IV.

IV.

«Какие мальчики нравятся тебе?» - «Джентльмены», - говорит. И уточняет: «Не пьющие, не курящие…».

Максим Тансин, единокровный брат Апполинарии, не какая-нибудь холодная сволочь, а тоже, наверное, джентльмен. Ему, по всей видимости, неловко, хотя, по словам Полины, он просто выполняет волю покойной матери, она начала это дело - а он посчитал своим долгом завершить. Они с Полиной никогда не виделись, но иногда он звонит, а недавно вот прислал триста долларов на куртку. Братские чувства не помешали ему заочно, через поручителей, продать квартиру и поставить умирающую мачеху и ее дочь перед фактом их бездомности, - однако же сейчас Максим по телефону обсуждает с Полиной ее будущее. Он христианин все-таки («иеговист, - уточняет Полина, - писал нам письма такие, с цитатами из Писания, с буквами и циферками») и не лишен известной совестливости, поэтому предлагает Полине - в перспективе - то съемную комнату (можно было бы снимать ей и квартиру, говорит он, но это как минимум 12 тысяч в месяц), то покупку временной прописки. Он даже, может быть, забрал бы ее в Германию, но говорит, что это чертовски сложно, потому что они не совсем родные брат и сестра, - родные, но недостаточно. Полина ему не очень верит - все это похоже на желание поскорее освободить от нее квартиру. «Он говорит, что получил совсем мало денег, только третью часть, а еще две трети ему выплатят в течение ближайших четырех лет», - то есть как раз к Полининому совершеннолетию. Если это так, то трудно не понять, что скорость погашения «кредита» находится в прямой зависимости от скорости выселения Полины. Покупатели квартиры с «обременением» подстраховались.

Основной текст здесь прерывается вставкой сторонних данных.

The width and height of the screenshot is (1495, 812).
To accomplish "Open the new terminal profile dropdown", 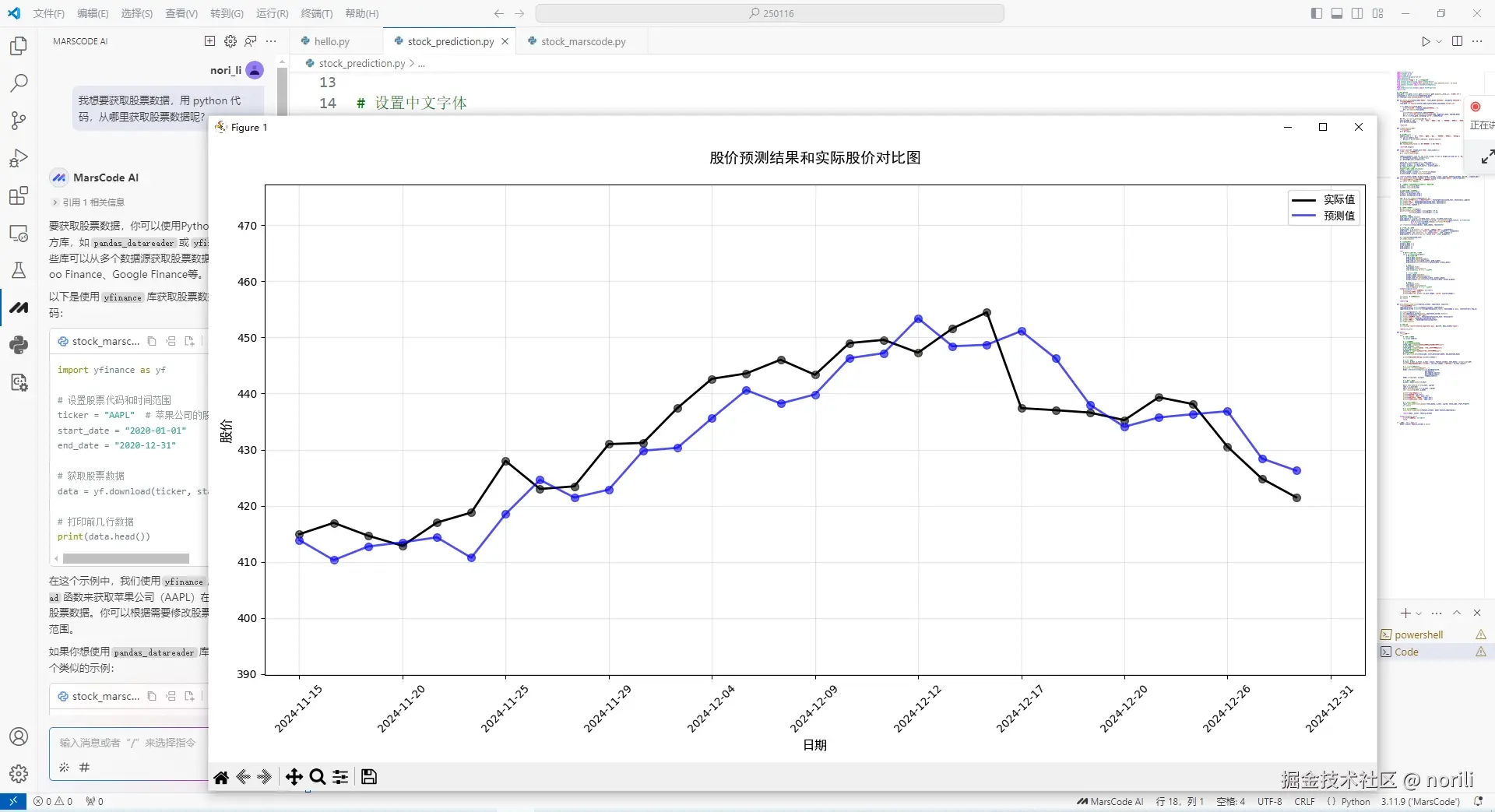I will [x=1419, y=613].
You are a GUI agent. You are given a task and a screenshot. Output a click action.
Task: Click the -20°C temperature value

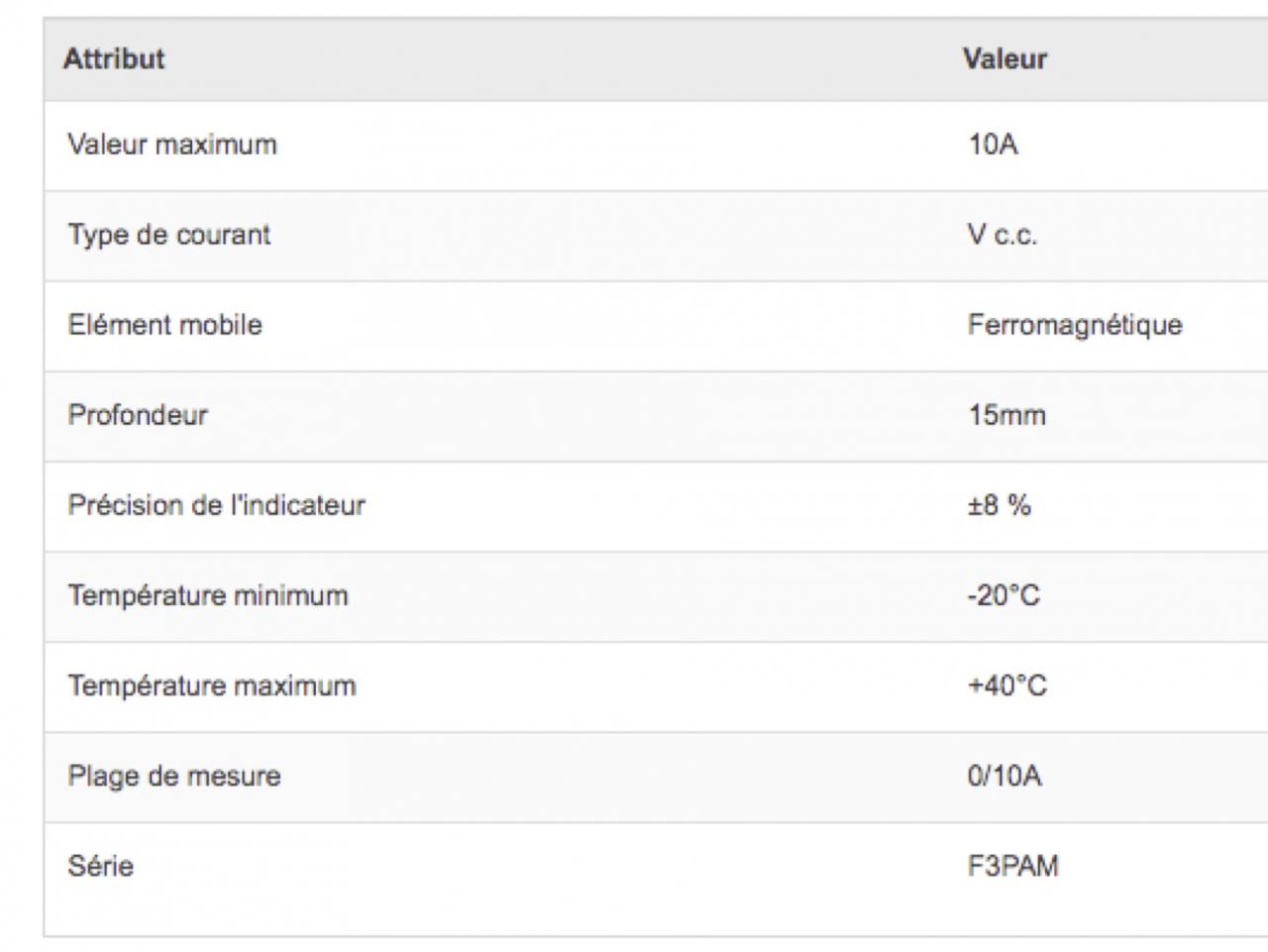click(1004, 595)
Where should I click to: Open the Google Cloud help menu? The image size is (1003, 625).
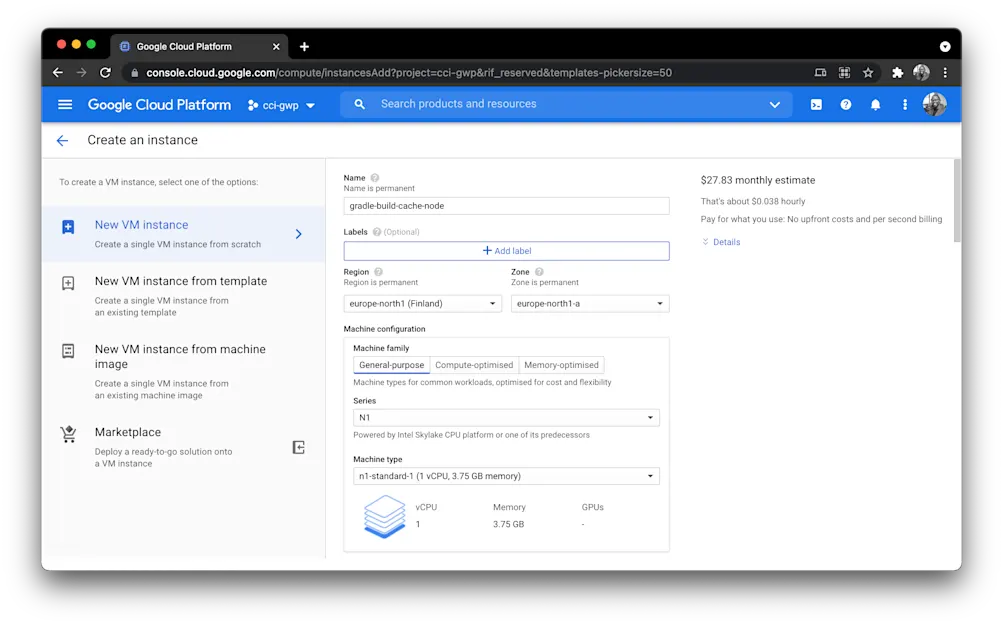point(846,104)
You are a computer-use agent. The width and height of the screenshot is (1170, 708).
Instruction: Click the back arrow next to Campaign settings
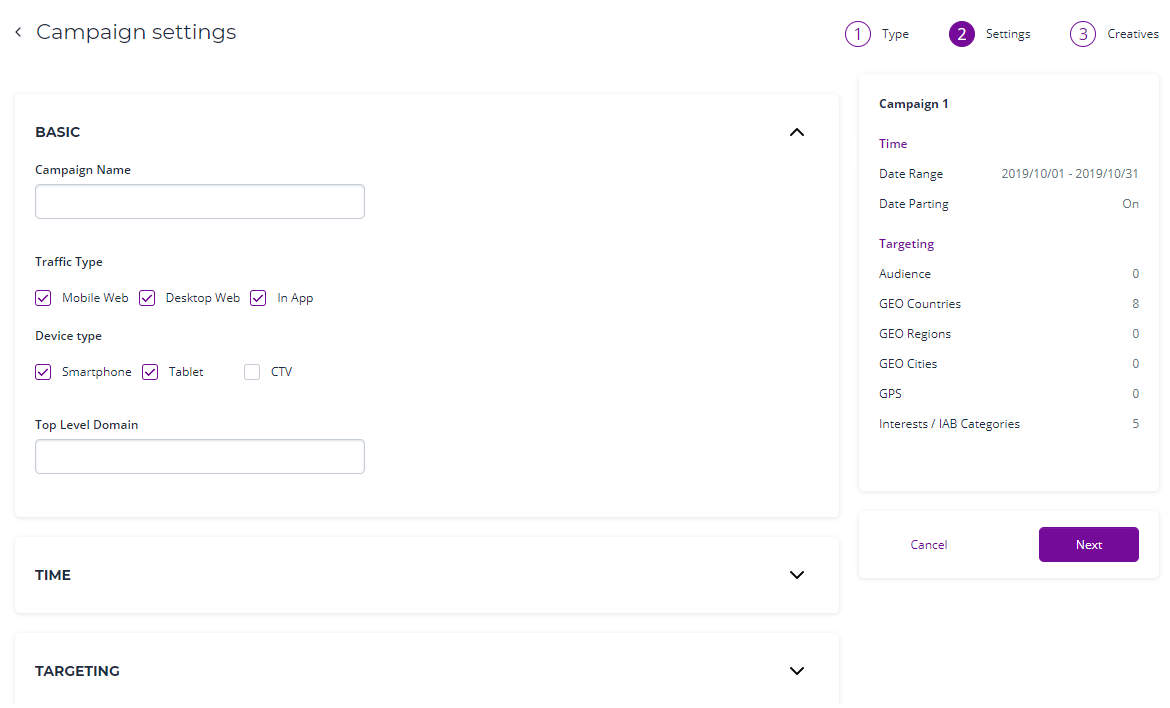[17, 31]
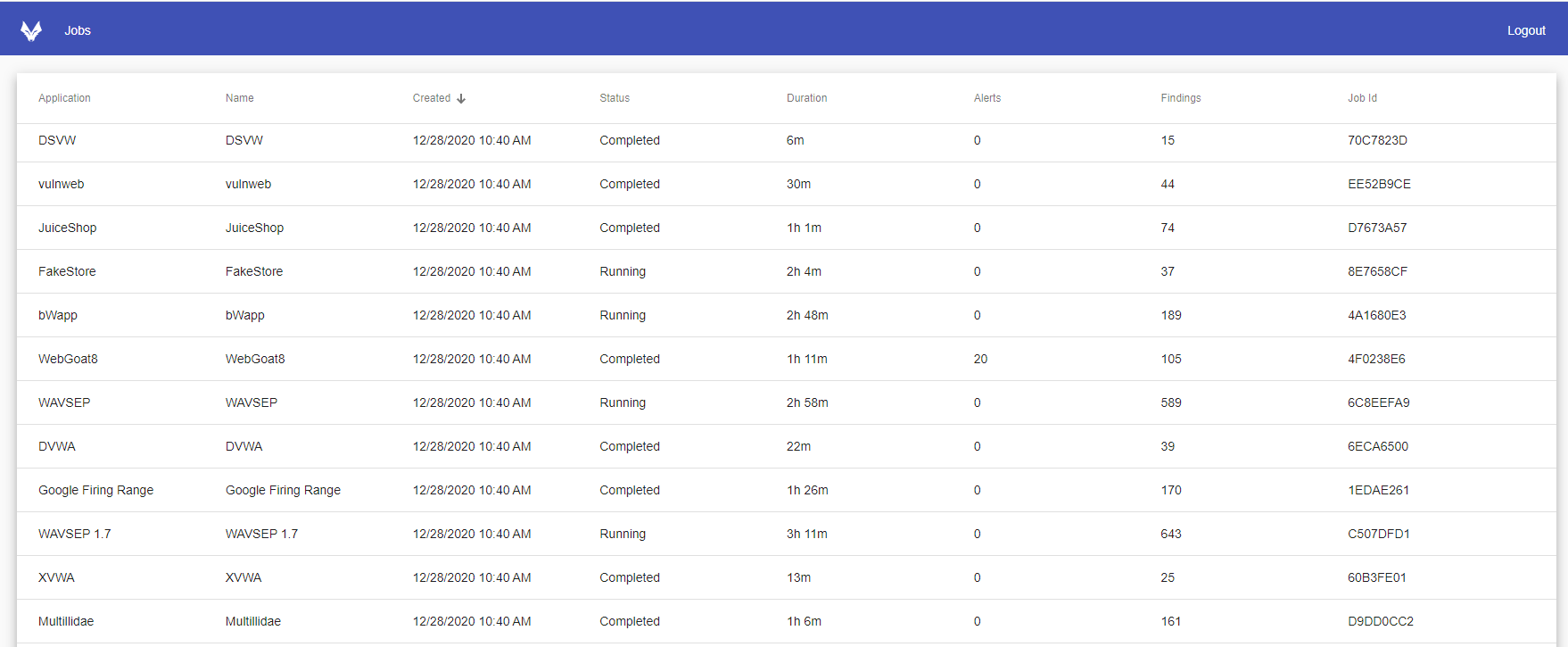Sort table by Status column header
This screenshot has width=1568, height=647.
coord(615,98)
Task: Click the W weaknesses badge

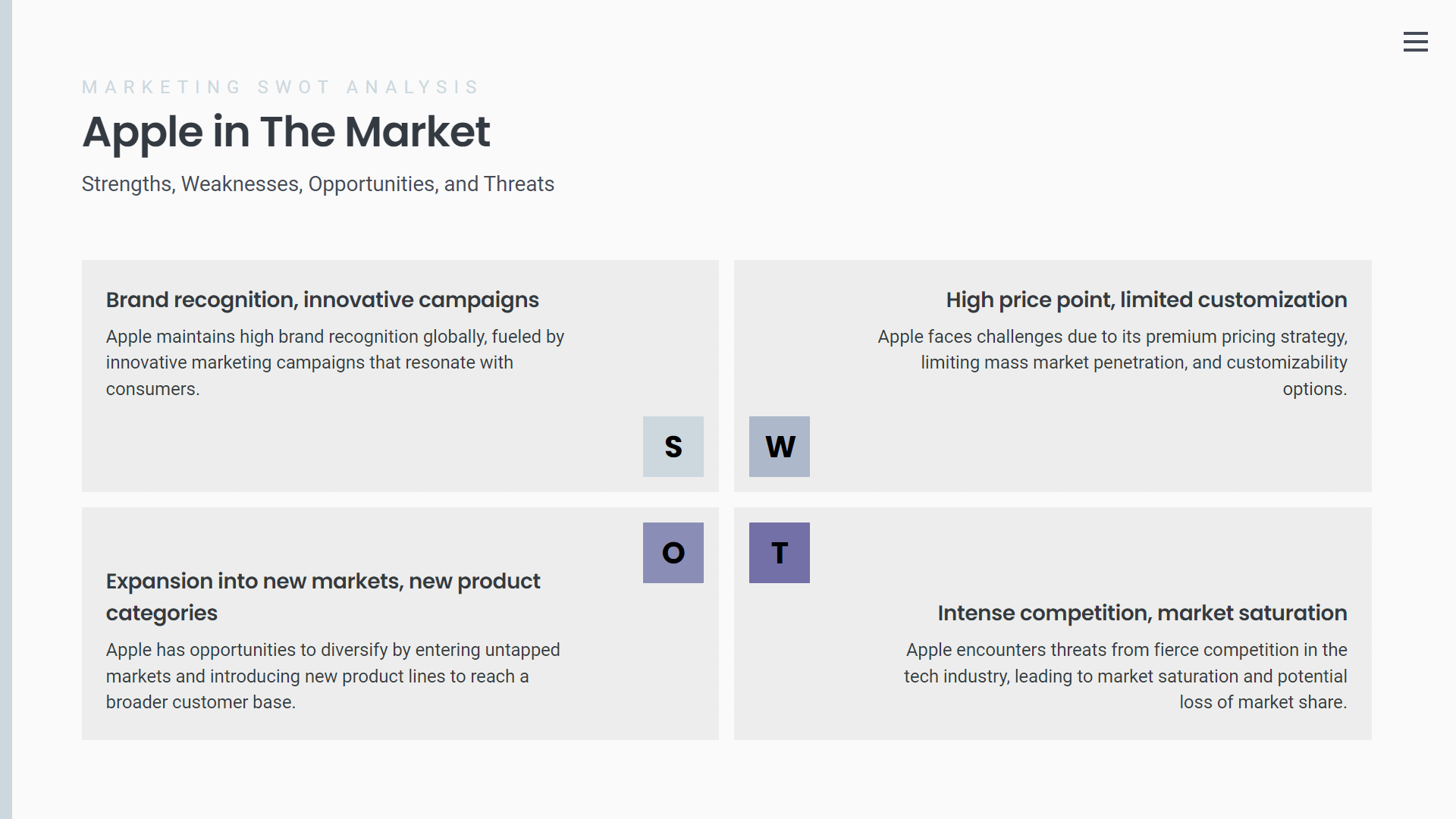Action: [x=779, y=447]
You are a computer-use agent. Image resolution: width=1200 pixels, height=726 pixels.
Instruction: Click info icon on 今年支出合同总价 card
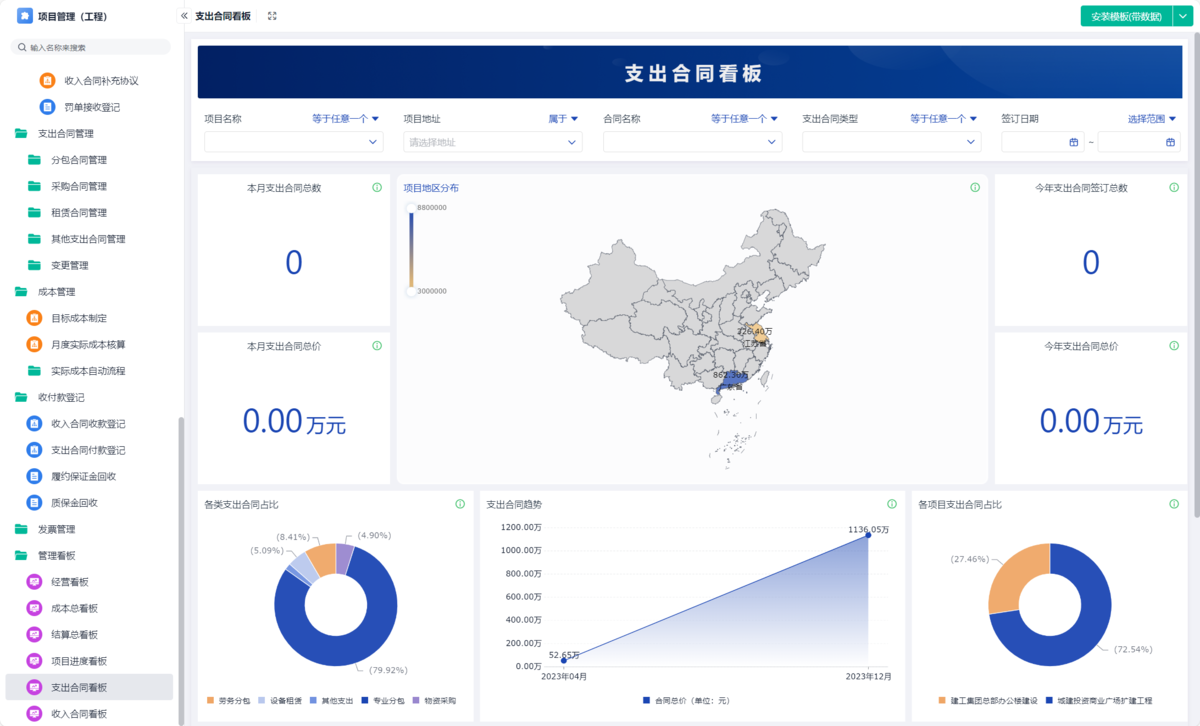tap(1175, 346)
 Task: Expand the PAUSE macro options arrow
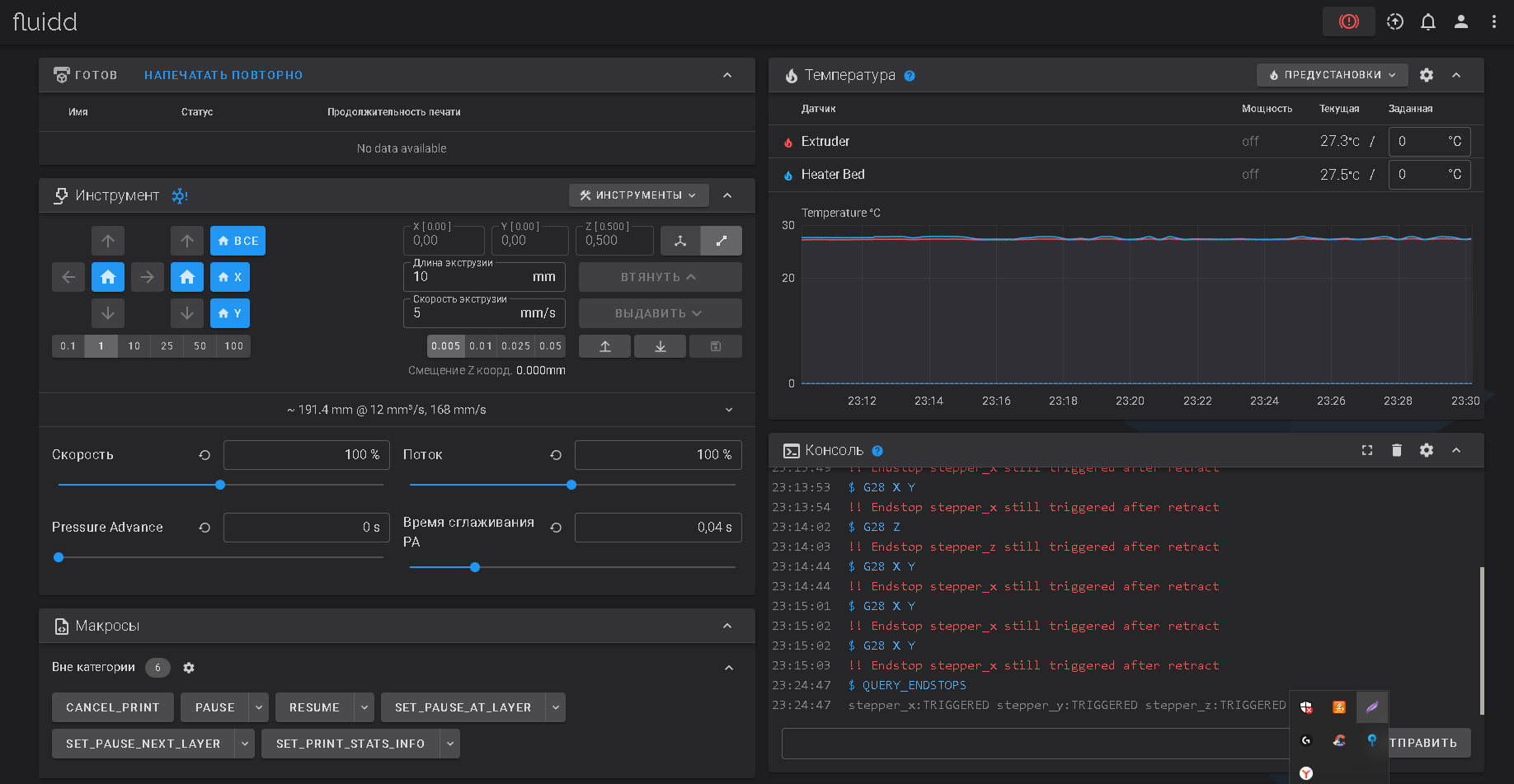pyautogui.click(x=259, y=707)
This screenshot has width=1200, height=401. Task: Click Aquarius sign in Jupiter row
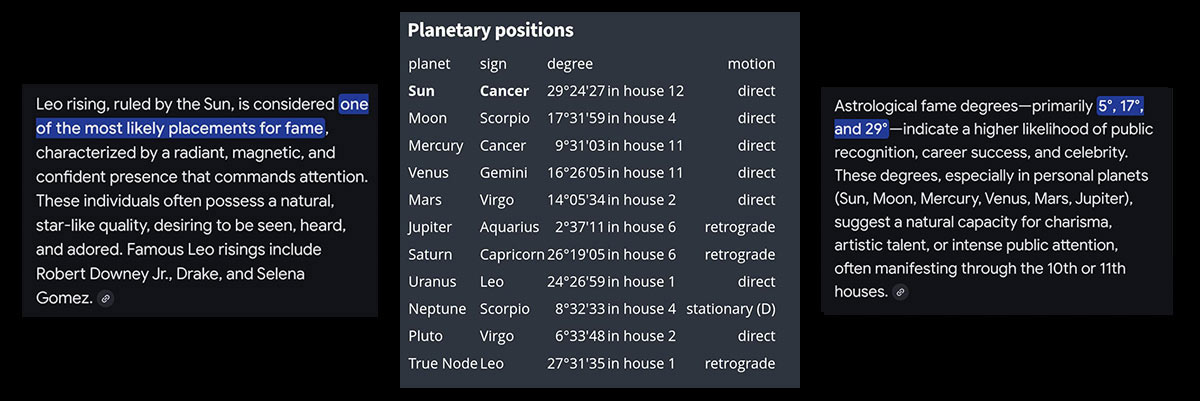[509, 227]
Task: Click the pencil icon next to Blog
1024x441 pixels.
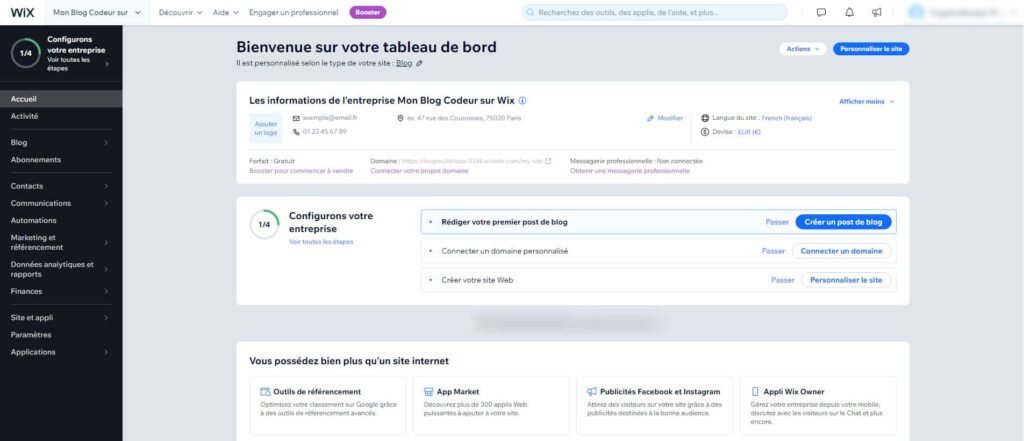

31- я статья Жилищного кодекса 2005 года подняла эту волну новых бездомных. Первая случилась во время приватизационного бума начала девяностых, когда вокзалы и подвалы заполнились беспризорниками, когда квартиры, едва став товаром, уходили за бесценок, а инфантильные доверчивые советские граждане становились жертвами риэлторского молоха. Запоздало, но спохватились, -к середине девяностых ни одна сделка с квартирами, где прописаны несовершеннолетние, не могла быть утверждена без письменного разрешения совета по опеке и попечительству, советы эти усердствовали, проявляли специфический административный восторг и доставляли даже добропорядочным гражданам массу головной боли (поди попробуй поменять большую квартиру на меньшую - вставали грудью: «ухудшение жилищных прав несовершеннолетнего!»), но права детей действительно, так или иначе, защищали. С 2005 года началась другая юридическая эпоха: право собственности на жилплощадь побило право пользования жилплощадью, свидетельство о собственности выдавило рудиментарную прописку. 31-я статья нового ЖК словно открыла шлюзы семейных драм, родственных неприязней, ранее бессильной ненависти - и в хрущевках и блочных домах началась шипящая гражданская война: брат пошел на брата, теща на зятя, дед на внука, отчим на пасынка. Статус несовершеннолетнего перестал означать какой бы то ни было иммунитет.

Дурной закон или дурные люди? Скорее, 31-я статья ЖК стала катализатором и без того неизбежного - особенно в условиях небывалого роста цен. Новый проклятый вопрос: приют для не такой уж и близкой родни или сотни тысяч долларов? Собственника мутит от сознания упускаемой выгоды, он чувствует себя вынужденным благотворителем, а прописанную родню - иждивенцами и подлыми захребетниками, и затевает процесс, который раньше, может быть, и не понадобился бы ему. Тем более что сейчас это делается просто, легко, элегантно и быстро.

Но дело Апполинарии Тансиной - по-своему знаковое дело. Оно означает, что Жилищный кодекс дое… ся, хорошо, употребим легитимный глагол: добрался до круглых сирот, к тому же - до круглых сирот из социально уязвимого слоя. Отделы опеки просто выключены из процесса, и если дети, по дефолту требующие особенного государственного внимания и трепета, так легко оказываются на улице, что же говорить про всех остальных? Преодолевается какой-то очень важный моральный предел, за которым - стихия новой, юридически безупречной бездомности, новая беззащитность, новая социальная тьма.